Generally speaking, powder skis (or deep snow skis) are fat. They tend to have 110mm-plus waist widths, generous rocker profiles, and very large turn radii. While they float like a dream in soft snow, many powder skis can perform well in choppy snow as well, and a very special few—most notably the Nordica Enforcer 110—can actually hold an edge quite well on groomed terrain. For the most part, however, these skis are rarely defined as one-ski quiver options and are instead used only when conditions warrant, e.g. powder days.
Who are powder skis for?
Any ski wider than 105mm underfoot is best suited to a skier who gets to ski soft and deep snow more often than not. These wide skis are typically made of lighter materials, feature less metal in the core, and less effective edge, meaning they are not the best tools to handle hard snow, groomers, or bumps. Big boards will enhance any real powder day, but may feel cumbersome in anything less than five inches of fresh snow.
What length powder ski should I buy?
Because of the increased amount of rocker built into most powder skis, it’s suitable to have longer skis for deep snow to increase the amount of usable edge on hard and variable snow. Shorter powder skis will likely float and feel more nimble than longer versions, but can also sometimes feel like riding a pogo stick due to the increased floppiness that is caused by generous rocker in the tip and tails. Learn more about rocker profile and how it affects performance.

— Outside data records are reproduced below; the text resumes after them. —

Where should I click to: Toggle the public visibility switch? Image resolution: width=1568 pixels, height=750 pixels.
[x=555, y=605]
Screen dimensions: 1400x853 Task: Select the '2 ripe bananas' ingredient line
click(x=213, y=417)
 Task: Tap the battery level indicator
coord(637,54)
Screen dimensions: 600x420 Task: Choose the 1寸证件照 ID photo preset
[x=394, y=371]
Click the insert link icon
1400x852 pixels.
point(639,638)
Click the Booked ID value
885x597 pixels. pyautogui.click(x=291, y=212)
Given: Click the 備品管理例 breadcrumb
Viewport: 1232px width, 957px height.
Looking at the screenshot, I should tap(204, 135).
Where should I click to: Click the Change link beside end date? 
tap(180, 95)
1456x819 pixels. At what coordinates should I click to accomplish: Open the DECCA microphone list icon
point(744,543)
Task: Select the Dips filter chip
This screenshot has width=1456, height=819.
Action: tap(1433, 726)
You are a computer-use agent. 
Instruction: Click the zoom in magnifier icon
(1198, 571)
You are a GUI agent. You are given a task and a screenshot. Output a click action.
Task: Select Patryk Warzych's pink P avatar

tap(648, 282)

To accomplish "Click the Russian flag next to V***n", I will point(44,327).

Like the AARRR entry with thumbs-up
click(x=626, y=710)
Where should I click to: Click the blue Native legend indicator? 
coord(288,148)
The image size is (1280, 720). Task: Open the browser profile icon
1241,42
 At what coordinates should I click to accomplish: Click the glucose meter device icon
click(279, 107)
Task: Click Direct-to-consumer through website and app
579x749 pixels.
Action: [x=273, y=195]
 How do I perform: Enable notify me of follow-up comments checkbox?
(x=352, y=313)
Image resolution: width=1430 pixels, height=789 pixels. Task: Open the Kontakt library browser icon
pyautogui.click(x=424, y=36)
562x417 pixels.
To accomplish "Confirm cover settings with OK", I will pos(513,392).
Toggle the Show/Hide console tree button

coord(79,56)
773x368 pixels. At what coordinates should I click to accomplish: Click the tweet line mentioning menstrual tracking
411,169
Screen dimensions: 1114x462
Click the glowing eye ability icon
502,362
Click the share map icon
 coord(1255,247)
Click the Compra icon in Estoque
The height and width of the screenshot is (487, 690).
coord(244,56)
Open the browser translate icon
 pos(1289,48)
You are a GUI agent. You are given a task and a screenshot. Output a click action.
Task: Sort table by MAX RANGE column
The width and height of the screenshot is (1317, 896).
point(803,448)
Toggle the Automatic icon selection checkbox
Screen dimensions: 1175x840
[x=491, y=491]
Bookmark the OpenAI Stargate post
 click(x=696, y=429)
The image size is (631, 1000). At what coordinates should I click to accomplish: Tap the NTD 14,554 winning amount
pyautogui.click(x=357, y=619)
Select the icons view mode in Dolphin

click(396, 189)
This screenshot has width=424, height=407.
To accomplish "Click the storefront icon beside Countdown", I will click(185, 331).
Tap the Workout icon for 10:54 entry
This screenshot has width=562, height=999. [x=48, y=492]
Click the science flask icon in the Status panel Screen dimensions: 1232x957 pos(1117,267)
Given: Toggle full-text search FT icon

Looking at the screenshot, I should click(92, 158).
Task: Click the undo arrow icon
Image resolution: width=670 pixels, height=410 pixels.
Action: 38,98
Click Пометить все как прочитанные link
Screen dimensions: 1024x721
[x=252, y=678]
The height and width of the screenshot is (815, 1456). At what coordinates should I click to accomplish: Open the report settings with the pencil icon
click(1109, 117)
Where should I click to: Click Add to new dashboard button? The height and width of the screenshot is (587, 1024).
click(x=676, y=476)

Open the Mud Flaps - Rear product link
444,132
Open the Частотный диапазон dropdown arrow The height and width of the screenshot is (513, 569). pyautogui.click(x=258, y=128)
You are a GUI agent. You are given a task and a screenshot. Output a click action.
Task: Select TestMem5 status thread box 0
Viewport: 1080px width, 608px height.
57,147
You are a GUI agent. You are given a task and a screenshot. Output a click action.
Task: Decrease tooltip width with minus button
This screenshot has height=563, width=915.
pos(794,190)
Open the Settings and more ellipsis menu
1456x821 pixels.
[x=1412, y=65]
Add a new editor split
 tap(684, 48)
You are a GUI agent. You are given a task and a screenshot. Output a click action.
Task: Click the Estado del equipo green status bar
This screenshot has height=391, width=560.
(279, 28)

How wide is too wide for a resort ski?
Skilled skiers will be able to manage a wide ski (100mm-plus) in most conditions and will still be able to make these skis carve. But intermediate skiers still working on their skills may find wide all-mountain skis to be more work in the types of conditions you are likely to encounter at the resort. Learn more here.
What’s the difference between men’s and women’s skis?
In truth, most skis are unisex and not gender-specific. Many brands produce the ski with the exact same construction technologies for both genders, but often create two different top sheets to appeal to men vs. women. A handful of brands are making truly women’s-specific skis, where the ski takes a woman’s physique into account when building the ski. Men and women can ski on the same ski but may want to choose different lengths depending on their height and their skiing ability.